Nina: Well, I think the heart of these movies is Katniss’ point of view and as long as it remains firmly in her shoes, I think that’s what will always be the consistency throughout because as a character, she’s a complex character. She changes, but she sort of grounds us, I think, throughout the series. But I think this movie opened up a lot of new opportunities for us because we spend so much more time at the Capitol and arena which is itself, the opponent, as opposed to the characters being each other’s opponent at times. So with Francis, he was able to expand the world enormously while still staying very true to what was that character-based, emotionally honest approach that the first movie took.

This is for Jeffrey and Lenny. Will you both talk about the attraction of doing this movie and now you’re a part of this franchise. Talk about your impression of the first movie, about the books, and describe what you like about your characters and what you don’t like about your characters.

Jeffrey: Wow. Lenny, do you want to take it?

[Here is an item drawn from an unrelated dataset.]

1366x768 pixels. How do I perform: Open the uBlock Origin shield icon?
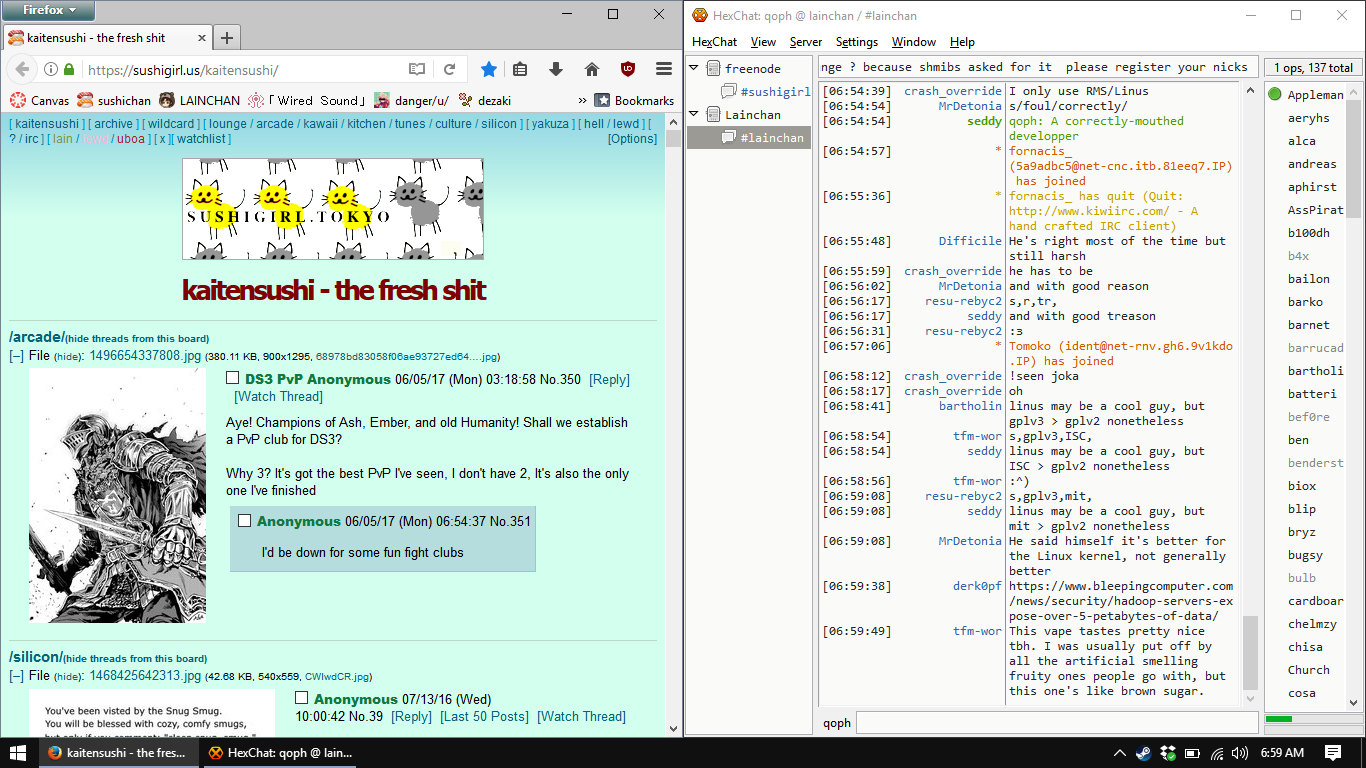(x=628, y=69)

Lenny: Where do we begin? What was the first question? Well, first of all, the story, it’s great story telling. You can have all of these great actors and actresses and directors and people, but at the end of the day, it was a really well-written story with really good characters. I didn’t know anything about Hunger Games before I got the call from Gary Ross. I didn’t know about it. I was in the Bahamas with my music, in the jungle somewhere. I got this phone call about Hunger Games. I had to download it and read it. And once I read it, I was hooked. I read the whole book in one night, and my character, Cinna, he works for the Capitol, obviously. He’s quiet. He does his job, but he has an instant attraction to Katniss. He understands who she is. He believes in her, in her abilities, and he wants to be there for her. They begin this friendship. In this film, he’s even more quiet, but he’s at the point now where he’s ready to make a statement, to really show who he is and what side he’s on. And he does that very strongly when he presents the wedding dress that President Snow wants Katniss to wear. We’ve all seen it. The dress turns into the Mockingjay, and he has to face some grave consequences for that.But I like that he speaks through his art.Jeffrey?

Jeffrey: I was using that to collect my thoughts, had to buy some time. So thank you for that assistance. One of the things aside from the thematics of the storytelling that attracted me to this was that there had already been this extraordinary work done by many of the folks that are assembled here. So I had an opportunity then to kind of piggyback [laughs] on their efforts. Like Lenny, I was maybe in a jungle in West Africa somewhere in Sierra Leone so I missed out on a lot of the fanfare around the first one. But when I was called in my case by Francis to be a part of this, I dug in and I realized that there was something very interesting happening here particularly, as Jennifer said, for younger audiences because this is epic moviemaking of a scale that we see a lot of now. But at the same time, there are these poignant, relative ideas that are being presented to young developing minds that I think are really essential. They’re not specific but they’re just presented in an intelligent way that allows each reader or each audience member to place themselves within the world and make these considerations that are relevant to their lives outside of the theater. For me, it just seems to make sense that you entertain but at the same time, you provide in some ways a kind of escapism but a kind of relevant escapism that doesn’t discount the complexities of who we are and what our world is undergoing now.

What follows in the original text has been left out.